Healthy Heart? Top Ten Recommendations

1. First and foremost base your diet on the Five Laws of Nutrition

2. Avoid simple sugars

3. Limit high fat plant foods

4. Limit your salt intake

5. Eat no Animal products

6. Eliminate all oils from your diet

7. Increase your intake of fiber

8. Exercise moderately

9. Avoid Alcohol altogether

10. Stop smoking altogether

Lets look at these a little more closely

1. Base your diet on my Five Laws of Nutrition

o Fresh – Always try to eat seasonal foods. Eat fresh fruits and vegetables first when possible and choose frozen next if necessary. Always eat fresh before opening a can.

o Natural – Limit all processed foods (always read the nutritional label of processed foods to see if they match up to our label reading guidelines.

o Pure – Make sure your food has not been cloned, old or spoiled.

o Whole – Eat more foods that have all of their physical and chemical makeup in tacked, the makeup that God created them with.

o Organic – Choose foods without synthetic hormones, pesticides and insecticides.

2. Avoid simple sugars

If you have been diagnosed with heart disease, high blood pressure, high cholesterol or your triglycerides are above 150 mg/dl then avoid fruit, fruit juice and other simple sugars.

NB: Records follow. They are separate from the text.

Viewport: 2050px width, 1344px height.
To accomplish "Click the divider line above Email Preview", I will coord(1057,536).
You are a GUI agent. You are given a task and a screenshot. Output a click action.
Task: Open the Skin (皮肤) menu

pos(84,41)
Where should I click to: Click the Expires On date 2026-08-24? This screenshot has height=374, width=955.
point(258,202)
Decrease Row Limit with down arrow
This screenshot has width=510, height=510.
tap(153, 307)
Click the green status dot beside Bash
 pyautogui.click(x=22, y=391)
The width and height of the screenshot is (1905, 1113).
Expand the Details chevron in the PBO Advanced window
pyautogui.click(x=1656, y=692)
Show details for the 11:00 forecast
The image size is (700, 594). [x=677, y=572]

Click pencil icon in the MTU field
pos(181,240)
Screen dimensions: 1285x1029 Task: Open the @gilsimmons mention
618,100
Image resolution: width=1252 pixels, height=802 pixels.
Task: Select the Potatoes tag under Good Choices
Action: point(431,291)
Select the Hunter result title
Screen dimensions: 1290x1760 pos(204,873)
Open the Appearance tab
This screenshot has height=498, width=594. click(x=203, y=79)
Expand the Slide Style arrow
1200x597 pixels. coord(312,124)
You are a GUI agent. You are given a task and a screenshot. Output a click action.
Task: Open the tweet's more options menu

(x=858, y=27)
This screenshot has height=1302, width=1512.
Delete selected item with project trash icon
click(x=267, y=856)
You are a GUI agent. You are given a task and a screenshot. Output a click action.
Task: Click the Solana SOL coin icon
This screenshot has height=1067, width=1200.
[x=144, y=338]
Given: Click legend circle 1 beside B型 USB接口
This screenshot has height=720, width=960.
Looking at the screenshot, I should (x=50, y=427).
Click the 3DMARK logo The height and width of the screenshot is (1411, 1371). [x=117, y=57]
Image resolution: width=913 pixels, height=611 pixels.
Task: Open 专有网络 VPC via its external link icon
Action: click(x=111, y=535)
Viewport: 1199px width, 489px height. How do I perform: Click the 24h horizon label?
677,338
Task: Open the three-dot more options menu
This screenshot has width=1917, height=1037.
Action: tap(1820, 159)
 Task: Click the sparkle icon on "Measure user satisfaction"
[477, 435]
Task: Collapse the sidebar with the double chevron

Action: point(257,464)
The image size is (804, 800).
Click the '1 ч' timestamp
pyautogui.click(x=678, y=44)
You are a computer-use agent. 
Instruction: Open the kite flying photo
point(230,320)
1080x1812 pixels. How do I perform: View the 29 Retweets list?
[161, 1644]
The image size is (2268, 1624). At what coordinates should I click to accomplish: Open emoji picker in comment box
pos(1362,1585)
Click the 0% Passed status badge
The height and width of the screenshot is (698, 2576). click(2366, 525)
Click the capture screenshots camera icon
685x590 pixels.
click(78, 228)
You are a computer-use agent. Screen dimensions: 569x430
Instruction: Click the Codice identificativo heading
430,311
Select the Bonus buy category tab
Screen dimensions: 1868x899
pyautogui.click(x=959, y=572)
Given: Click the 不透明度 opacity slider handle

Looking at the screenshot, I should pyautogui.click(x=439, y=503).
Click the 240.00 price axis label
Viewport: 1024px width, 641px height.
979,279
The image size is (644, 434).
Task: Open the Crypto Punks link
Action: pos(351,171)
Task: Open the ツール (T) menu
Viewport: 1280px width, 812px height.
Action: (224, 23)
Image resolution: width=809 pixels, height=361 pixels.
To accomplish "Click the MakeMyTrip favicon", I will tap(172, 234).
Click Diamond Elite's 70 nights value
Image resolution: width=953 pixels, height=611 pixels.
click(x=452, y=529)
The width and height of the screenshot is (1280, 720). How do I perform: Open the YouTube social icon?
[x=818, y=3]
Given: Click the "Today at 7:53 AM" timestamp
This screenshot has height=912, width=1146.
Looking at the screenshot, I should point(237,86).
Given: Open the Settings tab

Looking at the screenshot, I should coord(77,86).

3. Limit high fat plant foods

Include in your diet but limit foods such as nuts and seeds, nuts and seed spreads/butters, avocados, coconut, olives and soybean products like tofu that is above 50% fat.

4. Limit your Salt intake

High amounts of sodium in your diet may increase your blood pressure. Use salt f.r.e.e seasonings, spices and herbs. Note, sea salt is better and more of a whole food but it is still salt and needs to be used on a limited bases. Instead of using salt to cook with lightly salt the food on your plate. Our taste buds for salty foods are on the tip of our tongues and will be satisfied with just a little sprinkle. A high salt food diet combined with an acceptable level of cholesterol can increase your risk of a stroke.

5. Eat NO Animal products

Eating no animal foods at all will drastically increase your hearts health. There is a noticeable difference in your health and well being even after 12 days of not eating any animal foods. This includes beef, chicken, pork, turkey, wild meats, fish or any form of seafood, eggs, milk, cheese, butter, yogurt, sour cream, cream cheese or any other dairy product. (Remember ALL animal products contain cholesterol and high amounts of saturated fats, fats and cholesterol are the culprits of not only heart disease but also play a huge roll in the top leading diseases in America.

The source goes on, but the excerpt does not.